Nationalism — the belief that people who share a common language, culture, or ethnicity should form their own sovereign nation-state — was one of the most powerful and destructive political forces of the 19th and early 20th centuries. Its relationship with war was intimate and multifaceted.
Nationalism drove the unification wars that reshaped Europe's map. Italian unification (1859–1871) and German unification (1864–1871) were achieved through deliberate military campaigns. Otto von Bismarck orchestrated three wars — against Denmark, Austria, and France — to forge a unified German nation under Prussian leadership. These wars demonstrated that nationalism could be a weapon wielded by states to build power and that military victory could forge national identity.
Nationalism also fueled separatist movements that destabilized multi-ethnic empires. The Ottoman, Austro-Hungarian, and Russian empires all contained numerous ethnic groups that aspired to self-governance. The Balkans became 'the powder keg of Europe' as Serbian, Greek, Bulgarian, and Romanian nationalists fought for independence from Ottoman and Austrian rule. It was Serbian nationalism — specifically, the desire to unite all South Slavs under Serbian leadership — that produced the assassination of Archduke Franz Ferdinand and triggered World War I.

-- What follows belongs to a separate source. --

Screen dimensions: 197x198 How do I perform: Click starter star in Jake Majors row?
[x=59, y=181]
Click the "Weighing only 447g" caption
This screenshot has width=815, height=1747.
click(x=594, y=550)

Imperial nationalism drove the great powers into global competition. The concept of national prestige demanded colonial empires, powerful navies, and international influence. The arms race between Britain and Germany — particularly the naval rivalry — was driven by nationalist publics who demanded that their nation be the most powerful. Newspapers, schools, and public ceremonies cultivated aggressive nationalism that made war seem glorious and necessary.
During World War I itself, nationalism sustained the fighting. Governments mobilized entire populations by appealing to national honor and survival. Propaganda demonized the enemy as a threat to national existence. The concept of 'total war' — in which entire nations mobilized for conflict — was a direct product of nationalist ideology. And the post-war peace settlement, which tried to redraw borders along national lines, created new grievances that would fuel the next conflict.
The irony of nationalism was that it promised self-determination and freedom for peoples but delivered competition, militarism, and catastrophic warfare between the nation-states it created. The nationalist fervor that unified Germany in 1871 led, through a chain of escalating rivalries, to the destruction of Europe in two world wars.